Wednesday, April 11, 2007

Trees, Hash Tables and Tries

As a computer scientist, I'm supposed to possess thorough grounding in fundamental data structures and algorithms. I must be getting rusty, for lately I've been perturbed by basic facts taught to novices.

After some thought I've resolved my difficulties, but now I feel many textbooks need to be rewritten. Either that, or I've made a monumental embarrassing mistake.

Let's say you want an associative array that maps strings to something.

I've known for years that hash table lookups take O(1) time.

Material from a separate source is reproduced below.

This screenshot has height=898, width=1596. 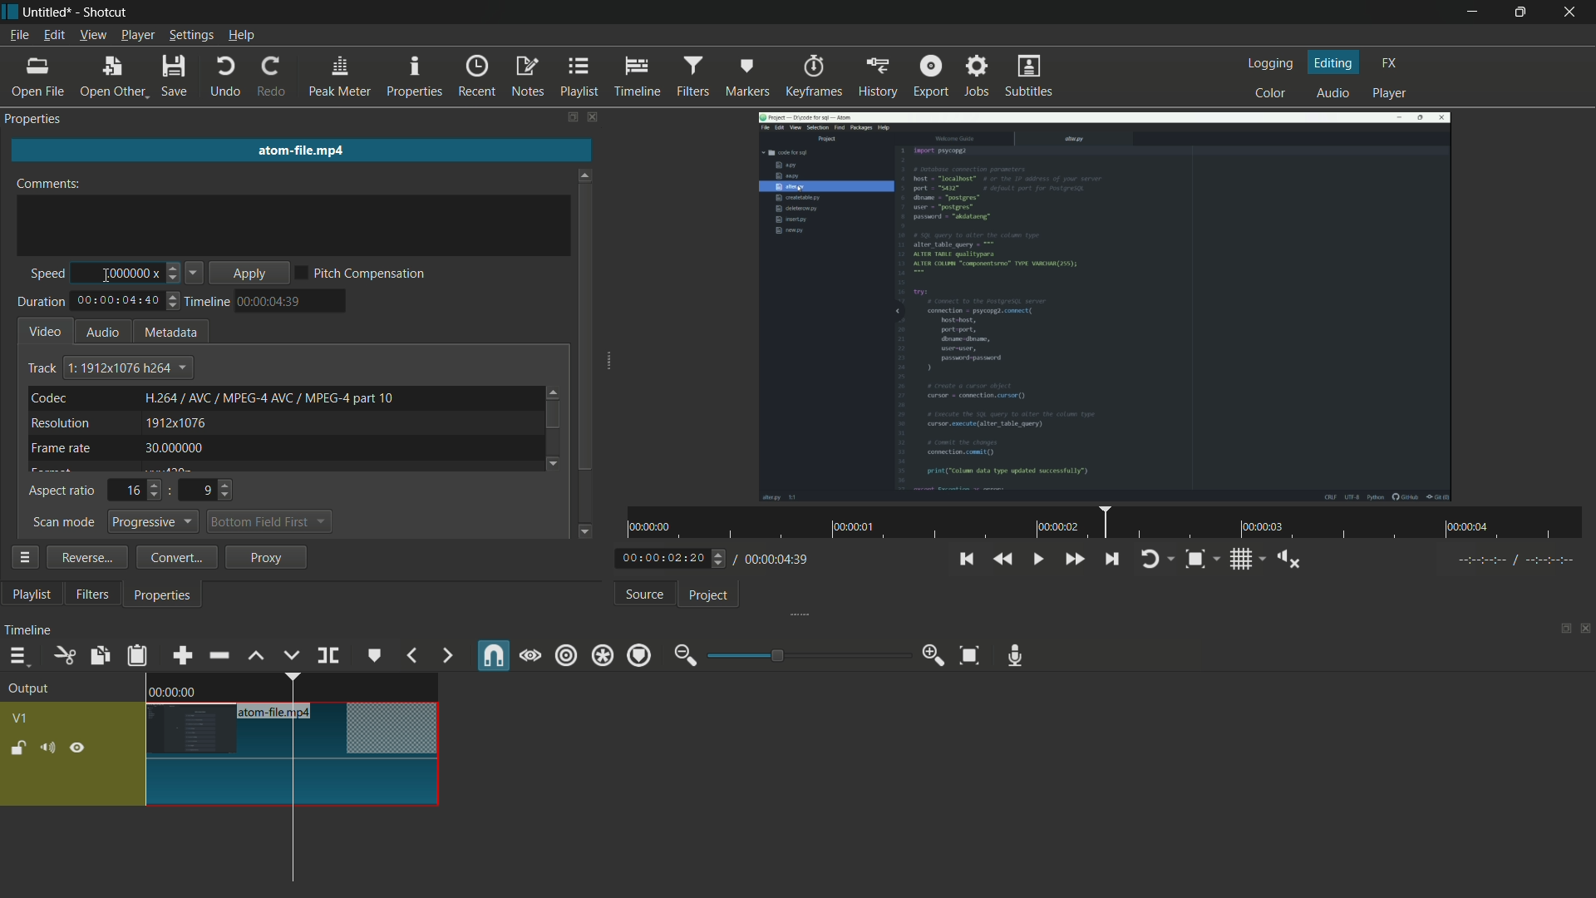 What do you see at coordinates (1003, 559) in the screenshot?
I see `quickly play backward` at bounding box center [1003, 559].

And that binary search trees have O(logn) lookup time. (In both cases I'm assuming certain conditions are satisfied, i.e. there aren't too many hash collisions and that the binary tree is fairly well-balanced.)

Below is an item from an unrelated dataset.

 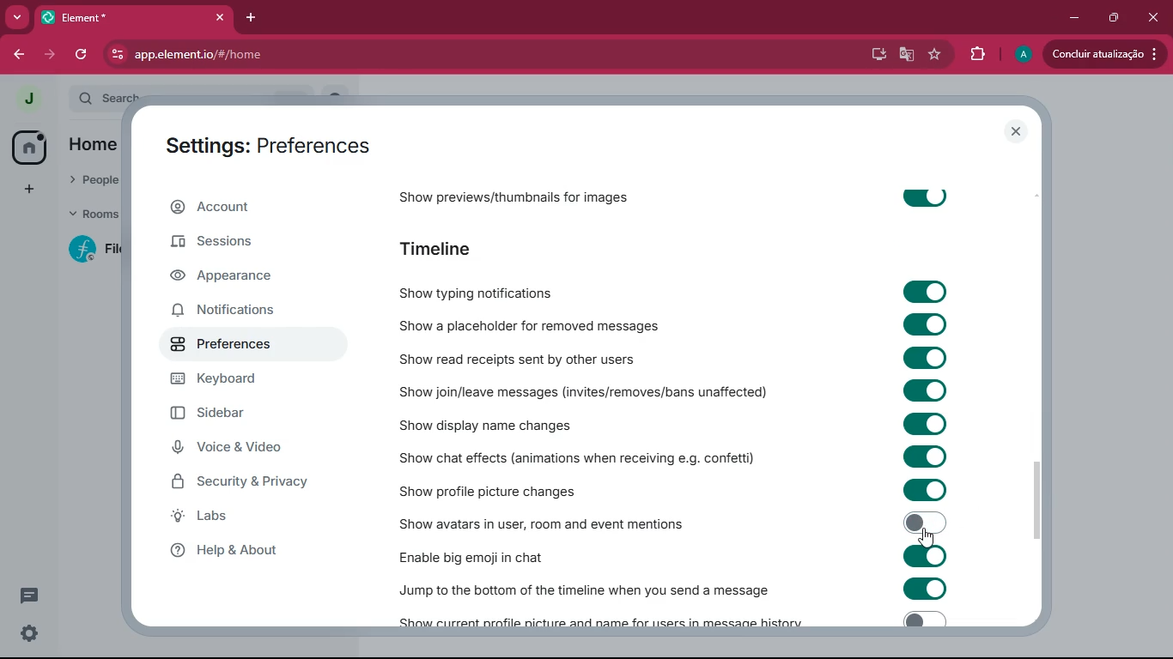 What do you see at coordinates (278, 54) in the screenshot?
I see `app.element.io/#/home` at bounding box center [278, 54].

More recently, I learned about crit-bit trees, aka radix trees, Patricia trees or Patricia tries. (See D. J. Bernstein's crit-bit tree page for more references. Briefly, crit-bit trees are like binary trees with two major differences. Firstly, they are tries, which means keys are not stored in any non-leaf node and instead, the position of a node on a tree represents the prefix of the keys stored in its descendant leaves. Secondly, no node has only one child: a crit-bit tree is a trie where any node with a single child has been merged with its child.)

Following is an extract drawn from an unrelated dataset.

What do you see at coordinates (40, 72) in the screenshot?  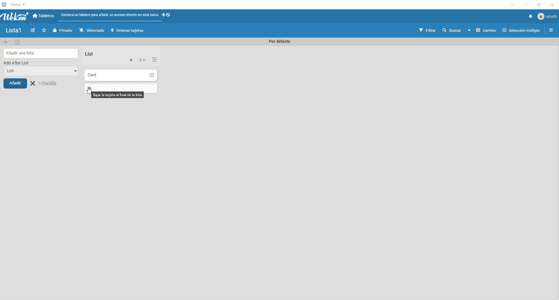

What's the cost of a lookup in a radix tree? It sounds like it must be O(logn) because you need a tree of that depth to store n things.

But you only need to touch each bit (or character, in a k-ary tree where k is the size of the alphabet) at most once during a lookup to decide which descendant of a node to traverse. Isn't this the same as determining the hash of a string? To compute it correctly we must involve every bit of the key. (If traversing the tree is cheap enough, then crit-bit trees are faster than hash tables. Furthermore, unlike a hashing operation, only certain bits, the aptly-named critical bits, need be examined in a crit-bit tree.)

Thus the lookup cost of a radix tree must also be O(1). Therein lies a problem. Why is it that a binary tree of the same size has an O(logn) lookup time? We travel along the same number of nodes!

The answer is that usually when computer scientists analyze these data structures, as an approximation, we view computing the hash function as a constant-time operation, and similarly for a comparison in the binary tree. But to refer to n different objects, the keys must have length at least O(logn), which means it actually takes O(logn) time to hash a key, or to perform a key comparison.

So what we've been saying is that it's okay to ignore a factor of logn. This is sloppy and inconsistent. Why can't we ignore the logn steps required to walk down a binary tree as well? Why can we turn a blind eye to one logn yet scrutinize the other?

We should say that hash lookups and crit-bit tree lookups cost O(logn) (or more accurately, O(m) where m is the size of the keys, which must be at least logn), and that binary tree lookups cost O((logn)2).

This inaccuracy caused me to initially overlook that crit-bit trees could match or even outperform hash tables. It's possible that others have suffered from the same affliction: despite being described (twice, independently) in 1968, the courses and textbooks from my time do not mention radix trees at all, and I suspect the teachers and authors responsible may also not have realized how fast these data structures can be.

This is a shame because they have other advantages over hash tables too: crit-bit trees are deterministic with good worst-case times, grow and shrink as needed (they never require an expensive rehashing nor let vast tracts of an array lie fallow), and support successor and predecessor operations.

The good news is that they seem to be gaining prominence. I feel they are mentioned more on the web (and I'm helping this as well!). I've heard evidence that some CS undergraduates these days are at least aware of their existence. The fact that even I know about them now means they can't be that obscure.